One of the world's largest aid agencies, the US Agency for International Development (USAID), has been hauled before a congressional committee. It faces allegations that its malaria programme is neither financially transparent nor effective. If the agency doesn't start being more open about its spending, it could even see some of its funding being given to other malaria groups.

Congress decided to investigate the agency after an article on malaria spending by Amir Attaran, a law professor at the University of Ottawa, Canada, appeared in Nature (430, 932–933; 2004). A Senate subcommittee heard the results at a hearing on 12 May.

USAID's malaria budget has quadrupled since 1998 to $90 million this year. The committee heard that several investigators trying to find out where that money goes had been unable to get firm figures from the agency. Senator Sam Brownback (Republican, Kansas) complained that his requests for detailed spending breakdowns had been met by “ad hoc responses with vague descriptions and math that doesn't add up”. He also accused the agency of using “deceptive rhetoric and distorted science” to defend its actions.

Roger Bate, the US director of Africa Fighting Malaria, a non-profit advocacy group located in South Africa and the United States, presented his best estimates based on the “flawed data” he got from USAID. In 2004, he says, the agency spent just 5% of its funds on commodities such as bednets, drugs and insecticides, and 13% on vaccine research. The rest of the money went on other costs such as technical assistance, meetings and consultancy fees.

Michael Miller, deputy assistant administrator for global health at USAID, defended the agency's record. He argued that funding and planning have reached adequate levels only recently. “Any summary judgement of the progress or lack of progress is simply premature,” he said.

Attaran testified that his research suggests USAID malaria funds went mostly on “American consultants, American experts, and very highly paid American ‘non-profit’ organizations”. But Kent Hill, USAID's acting assistant administrator for global health, told Nature that “USAID prioritizes hiring local staff and consultants”, and building local infrastructure.

Brownback told Nature that the US public “deserves nothing less than total transparency”. He has introduced a Senate bill that would require USAID to describe its spending on a public website, and to use half of its budget for purchasing drugs and other commodities.
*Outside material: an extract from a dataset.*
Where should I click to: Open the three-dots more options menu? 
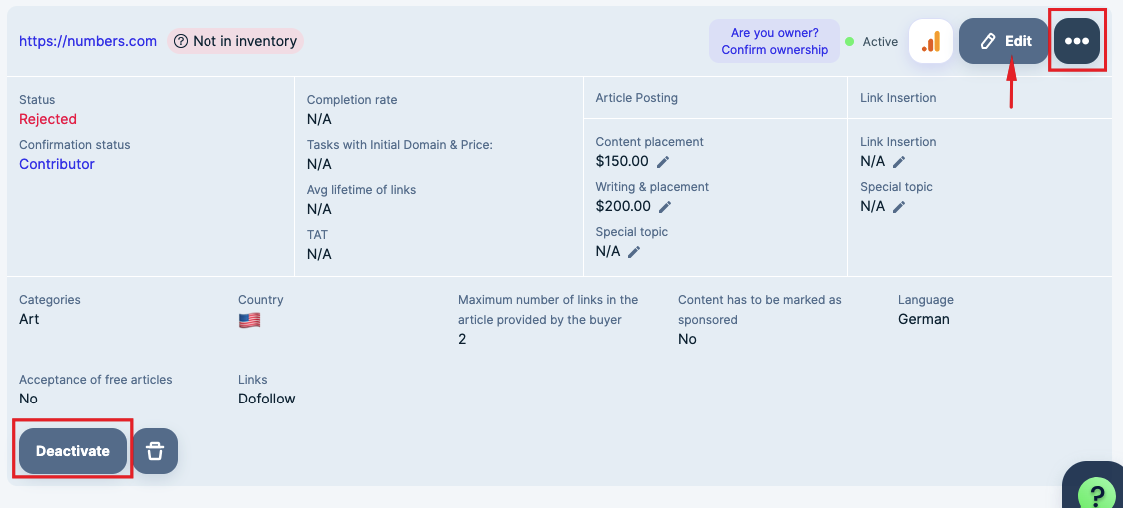tap(1077, 42)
But Carlos Campbell, who heads MACEPA, an African malaria-control programme, cautioned that Brownback's bill may go too far. Technical assistance is often valuable to countries planning control programmes, he noted. “I ask you to not move everything to commodities, but to keep a balanced view,” he said.

In wrapping up, Tom Coburn (Republican, Oklahoma), a physician and chairman of the Senate hearing, pledged to pressure USAID further. “I'm going to find out where every penny is spent,” he said. If the agency doesn't cooperate, he warned, malaria funds could be stripped from it and transferred to the Global Fund to Fight AIDS, Tuberculosis and Malaria, an international group set up in 2002.